Last Friday at a rehearsal for tonight's Harvard-Radcliffe Orchestra concert, conductor James Yannatos added words to his baton gestures and shed light on this apparent mystery: I got a glimpse of the conductor qua taskmaster.
He sometimes upbraided specific sections of the orchestra to humorous effect, wrangling with the horns, bickering with the percussion and yelling at the flutes.
Yannatos' demanding ideas about how the music should sound often paid off immediately-in strauss' Don Juan, a phrase which had to his ears fallen flat ("it sounds like the thing got stuck in bubblegum") was then hewn to near-perfection, ushering in an exhilarating moment that should stick out in tonight's performance.
Strauss' early masterpiece, finished by the time he was 25, was written under the spell of Wagner's Tristan und Isolde, and takes its cues from the tristesse (and orchestrational largesse) of that monster. In the version Strauss sought to depict, it is not a statue-come-to protagonist's own self loathing that brings on the brimstone. You can look forward to otherworldly brass writing and overwrought, saturated textures. For a first course, it is heavy fare.
The highlight of the concert, and presumably its biggest draw, will be HRO Concerto Competition winner Christina Castelli '00, who has to perform the Sibelius Violin Concerto for herds of "Junior Parents," including her own.

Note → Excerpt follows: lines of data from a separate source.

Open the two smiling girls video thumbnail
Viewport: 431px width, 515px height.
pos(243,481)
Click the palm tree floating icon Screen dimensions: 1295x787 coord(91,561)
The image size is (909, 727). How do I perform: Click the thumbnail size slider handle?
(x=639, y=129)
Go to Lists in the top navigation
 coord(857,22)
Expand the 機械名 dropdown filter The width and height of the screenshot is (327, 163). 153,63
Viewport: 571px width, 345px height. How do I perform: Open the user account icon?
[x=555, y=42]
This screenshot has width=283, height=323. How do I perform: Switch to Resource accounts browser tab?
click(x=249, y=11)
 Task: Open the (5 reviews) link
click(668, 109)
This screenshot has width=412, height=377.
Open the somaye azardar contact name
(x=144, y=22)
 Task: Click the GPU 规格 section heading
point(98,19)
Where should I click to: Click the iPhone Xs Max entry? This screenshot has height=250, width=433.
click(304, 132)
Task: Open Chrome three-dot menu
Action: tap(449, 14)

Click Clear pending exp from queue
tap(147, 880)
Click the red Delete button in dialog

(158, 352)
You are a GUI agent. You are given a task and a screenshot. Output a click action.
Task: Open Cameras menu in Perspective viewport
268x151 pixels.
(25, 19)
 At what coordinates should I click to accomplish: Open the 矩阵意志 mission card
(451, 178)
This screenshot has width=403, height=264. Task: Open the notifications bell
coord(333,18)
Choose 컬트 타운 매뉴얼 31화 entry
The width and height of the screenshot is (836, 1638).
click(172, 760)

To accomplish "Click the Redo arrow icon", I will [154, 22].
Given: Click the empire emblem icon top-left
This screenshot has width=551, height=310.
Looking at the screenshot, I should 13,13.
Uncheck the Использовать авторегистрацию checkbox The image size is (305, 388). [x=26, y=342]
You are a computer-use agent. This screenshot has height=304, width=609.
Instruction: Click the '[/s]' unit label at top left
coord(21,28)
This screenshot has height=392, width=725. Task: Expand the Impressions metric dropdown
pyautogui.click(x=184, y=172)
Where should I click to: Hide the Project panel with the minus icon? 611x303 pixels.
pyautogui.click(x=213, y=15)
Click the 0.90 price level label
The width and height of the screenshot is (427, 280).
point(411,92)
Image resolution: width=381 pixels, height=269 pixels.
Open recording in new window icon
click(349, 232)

For Castelli, a double-threat who won an international viola competition in 1997, nervousness is probably not an issue. Castelli has been praised in the Washington Post for her virtuosity and for "cantabile resonance," something the Sibelius calls for in spades.
This concerto existed in a rougher, more Beethovenian perform before the Finnish composer excised some blocky, thorny passages from the first movement. There is still plenty of muscular music in the 1905 version we hear tonight, which makes greater demands on the soloist in terms of smoothness and tone. In rehearsal only the first two movements were heard, apparently because of Yannatos' temper, but two were enough to show Castelli at the top of her game. Awesome voicing, awesome dynamic range, and some Heifitzian melodrama suggest a Sibelius not to be missed. For those inclined to adduce parallels, note the resemblance between the second movement of the Sibelius and the refrain of the Gershwin song "Not For Me."
The The last piece on tonight's program is Walter Piston's Third Symphony, a warm, polished, slightly reticent work. The HRO's brass section, sometimes dicey, was wonderful here in rehearsal and Yannatos' tough love made its staccato playing even better. The slow turns of the oboe at the outset have an Italianate flavor (Walter's grandfather was named Antonio Pistone) and the tonal language is cosmopolitan: Piston, luckier than most Harvard seniors, won a Paine Traveling Fellowship after graduation. You'll want to listen in the third movement for exuberant music that Dr. Y wants to deliver in "band style."